For the ten years of research on which Mayan Voices for Human Rights rests, Kovic lived, walked, and worshipped with Catholic Mayas from the community of Guadalupe, located near San Cristóbal de Las Casas. This community of Tzotzil Mayas was formed by Catholics expelled from the ethnographically well-known community of San Juan Chamula. Little has been written about expelled Catholics in highland Chiapas, with most research focusing on the expulsion of Protestants and conflicts between them and traditionalists, those who subscribe to a fusion of pre-Columbian and Catholic practices. Much of the writing on the Protestant–traditionalist conflict uses conflicts of faith to explain the expulsions. Kovic, in contrast, takes a political-economy approach to look at the struggle for power and limited resources among Chamulas, paying close attention to how state policies and local economic, ideological, political, and economic conditions have led the consolidation of power among a small group of traditionalists in Chamula.
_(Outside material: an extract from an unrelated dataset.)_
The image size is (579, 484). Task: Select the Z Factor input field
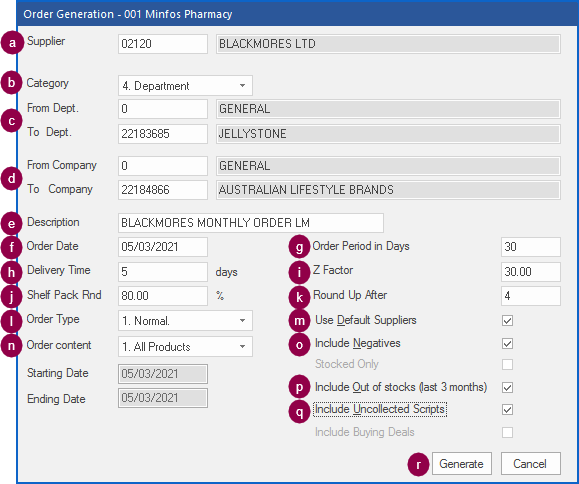click(x=531, y=272)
She shows how Chamulas who do not have access to economic resources must conform to an ideology of “being of one soul” or face expulsion, as occurred in the case of the Catholics who formed Guadalupe.
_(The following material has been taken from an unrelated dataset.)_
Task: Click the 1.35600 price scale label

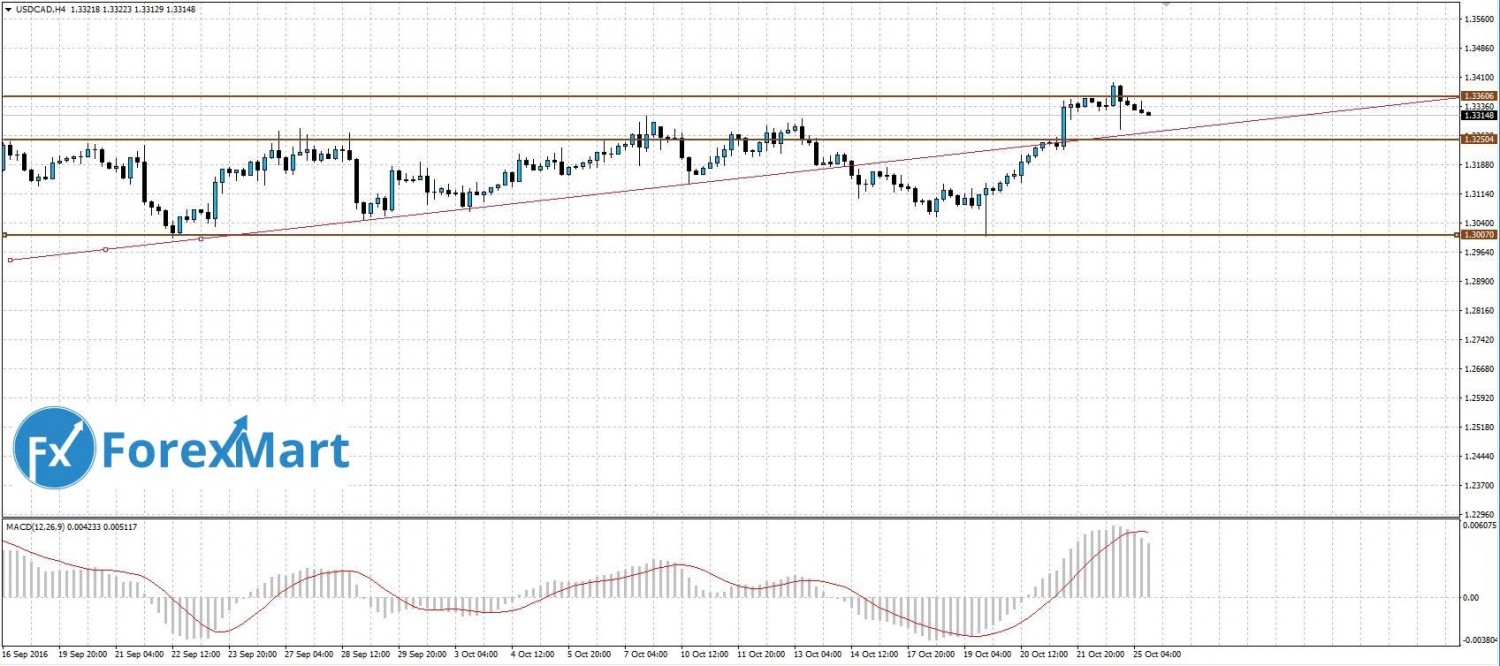Action: [1478, 19]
In documenting conflicts over the control of the material base and political power, Kovic does not gloss over Mestizo and state institutional forms of discrimination and racism that, for nearly 500 years, have helped shape how Mayas live with each other. Her extensive knowledge and use of the ethnographic literature of the region further informs the monograph, but her vivid descriptions of the people, which are interwoven with their own explanations of their struggles and faith, make the book interesting to read and an important ethnographic contribution.
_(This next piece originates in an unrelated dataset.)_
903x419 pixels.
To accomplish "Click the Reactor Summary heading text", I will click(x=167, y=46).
Aside from untangling the politics of highland Chiapas and contributing to a better understanding of expulsion, Kovic also illustrates how faith is interwoven with the economic and political conditions with which the residents of Guadalupe contend. The community that she describes provides an alternative image of Chiapas, where residents have forged positive social relationships that are based on their concepts of human rights, respect, and dignity.

The theoretical heart—not to imply Kovic’s linkage of faith and political economy is not a contribution—is her sustained argument throughout the book about what “human rights” means. First, she uses four chapters to describe the history of Chamulan expulsions and Catholic missionization. Then, over two chapters, she defines and explains legal, Catholic, and anthropological concepts of human rights, which are contrasted with the perspectives of Tzotzil from Guadalupe. In the remaining three chapters, she illustrates how expelled Mayas struggle for respect, to practice their faith, and for their livelihoods—to gain and maintain human rights as they define them.

Kovic has written a sympathetic book, which demonstrates how expelled Mayas build supportive faith-based communities and form alliances across faiths, alliances that do not conform to either traditionalist or Zapatista models. Nevertheless, there is no mistaking that Guadalupe comprises economically and politically marginalized people who have very clear conceptions of what constitutes their human rights. For this reason, students of Maya ethnography, human-rights scholars, policy makers, and those interested in religious studies would benefit from reading Mayan Voices for Human Rights.